--- Start of SELECTED PASSAGE ---
Credits for the original code to Stanford [CS231n](http://cs231n.github.io/neural-networks-case-study/) and notebook annotations to ThinkingMachines [Tutorial](https://github.com/thinkingmachines/deeplearningworkshop.git).

### Importing Libraries

In [None]:
import numpy as np
import matplotlib.pyplot as plt

import seaborn as sns

### Initializing the given values for a Spiral Dataset

Goal: Given a pair of x and y coordinates, determine which 'spiral arm' belongs to.

In [None]:
N = 100 # points per class
D = 2 # dimensionality at 2 so we can eyeball it
K = 3 # number of classes

# X will contain the features / predictors
# y will contain the labels or "answers"
--- End of SELECTED PASSAGE ---
> _SET EXERCISE A_: Recast the rows, starting with the line that contains "Screen dimensions: 1568x683" and going on through the line that contains "click(x=310, y=63)", as a two-column CSV with the headers request and answer. Give one row per request, put each field in double quotes, replace line breaks with spaces, and leave out the pictures.
--- Start of EXERCISE MATERIAL ---
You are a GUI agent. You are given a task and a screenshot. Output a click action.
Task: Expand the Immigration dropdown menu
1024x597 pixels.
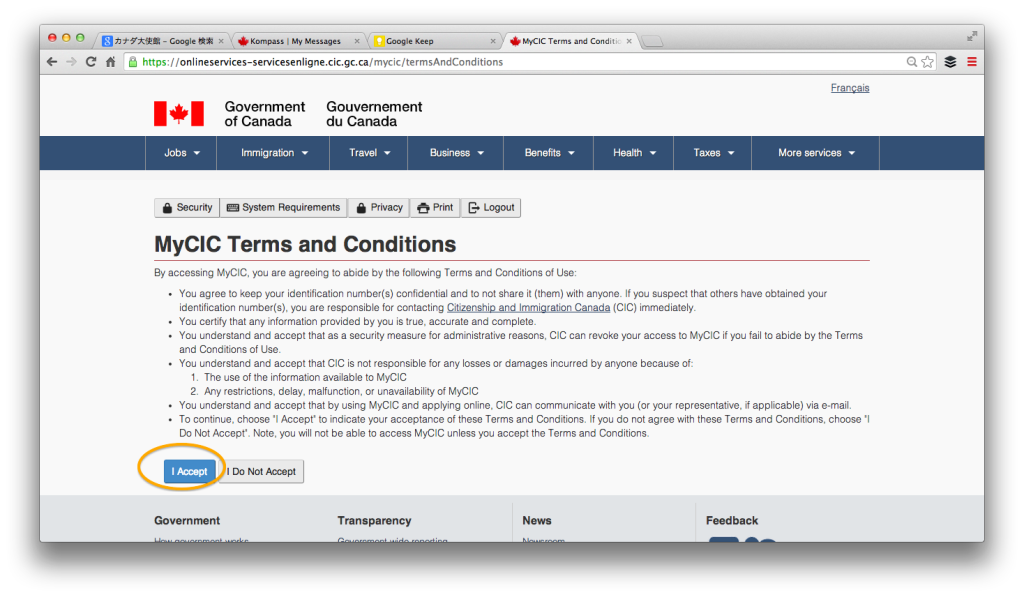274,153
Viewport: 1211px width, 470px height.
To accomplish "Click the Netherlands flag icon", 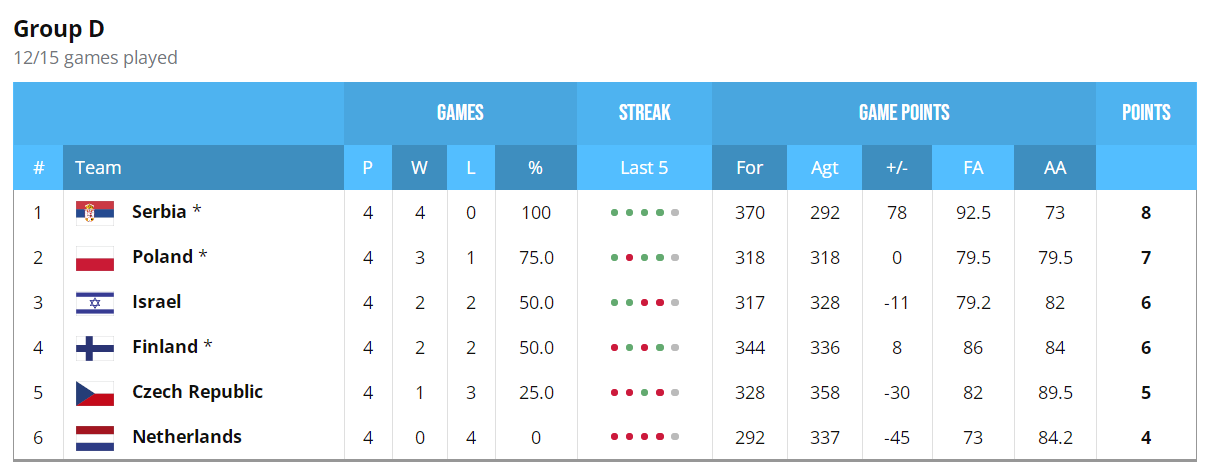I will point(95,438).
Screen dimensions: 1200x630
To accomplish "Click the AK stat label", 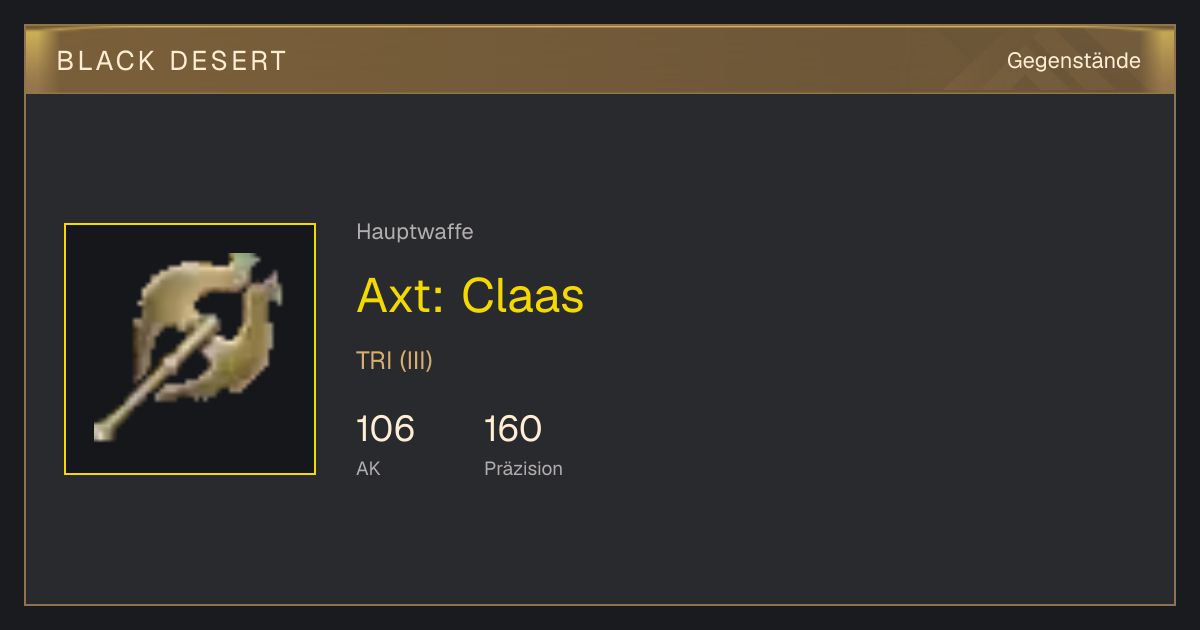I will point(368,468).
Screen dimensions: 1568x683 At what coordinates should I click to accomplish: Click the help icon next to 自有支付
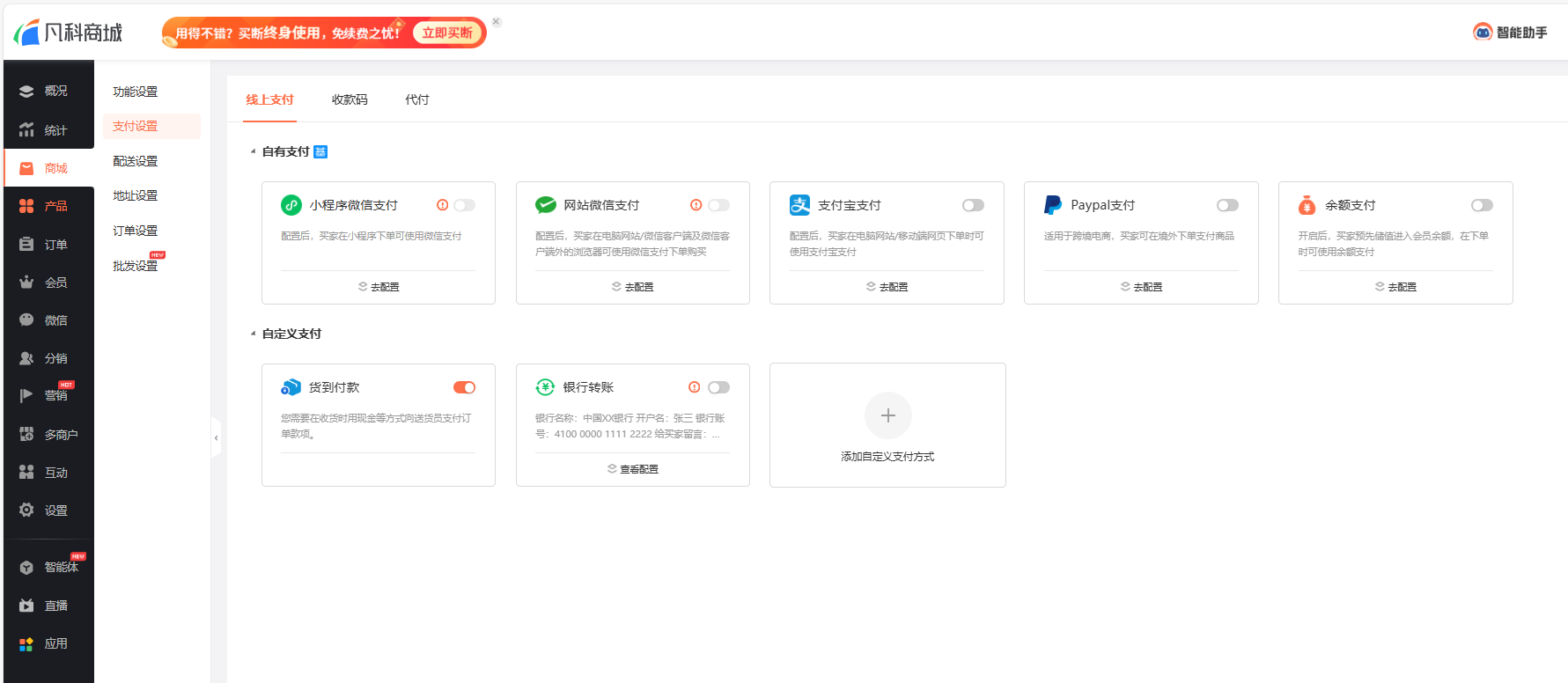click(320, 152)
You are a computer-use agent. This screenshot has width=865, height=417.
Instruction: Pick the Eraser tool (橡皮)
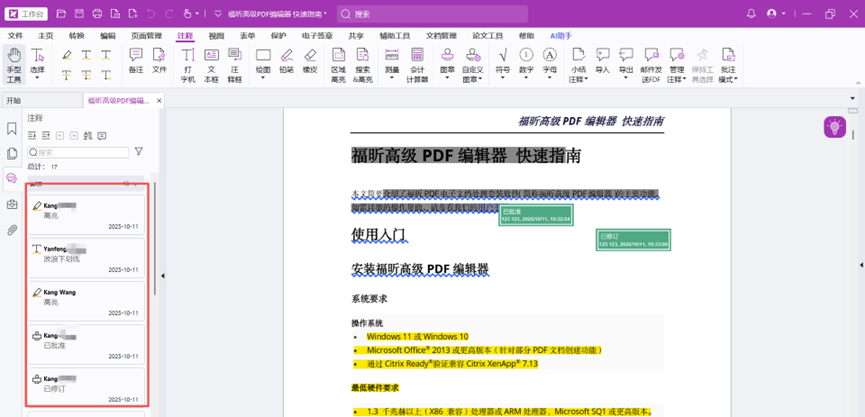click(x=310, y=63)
--- End of EXERCISE MATERIAL ---
--- Start of EXERCISE MATERIAL ---
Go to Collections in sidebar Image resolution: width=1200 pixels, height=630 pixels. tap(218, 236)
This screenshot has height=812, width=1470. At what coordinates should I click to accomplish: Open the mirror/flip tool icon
--- End of EXERCISE MATERIAL ---
> _SET EXERCISE B_: Repeat the spiral dataset notebook excerpt word for word, in full.

> _FINAL RESULT A_:
request,answer
"Screen dimensions: 1568x683 At what coordinates should I click to accomplish: Click the help icon next to 自有支付","click(320, 152)"
"You are a computer-use agent. This screenshot has width=865, height=417. Instruction: Pick the Eraser tool (橡皮)","click(x=310, y=63)"

> _FINAL RESULT B_:
Credits for the original code to Stanford [CS231n](http://cs231n.github.io/neural-networks-case-study/) and notebook annotations to ThinkingMachines [Tutorial](https://github.com/thinkingmachines/deeplearningworkshop.git).

### Importing Libraries

In [None]:
import numpy as np
import matplotlib.pyplot as plt

import seaborn as sns

### Initializing the given values for a Spiral Dataset

Goal: Given a pair of x and y coordinates, determine which 'spiral arm' belongs to.

In [None]:
N = 100 # points per class
D = 2 # dimensionality at 2 so we can eyeball it
K = 3 # number of classes

# X will contain the features / predictors
# y will contain the labels or "answers"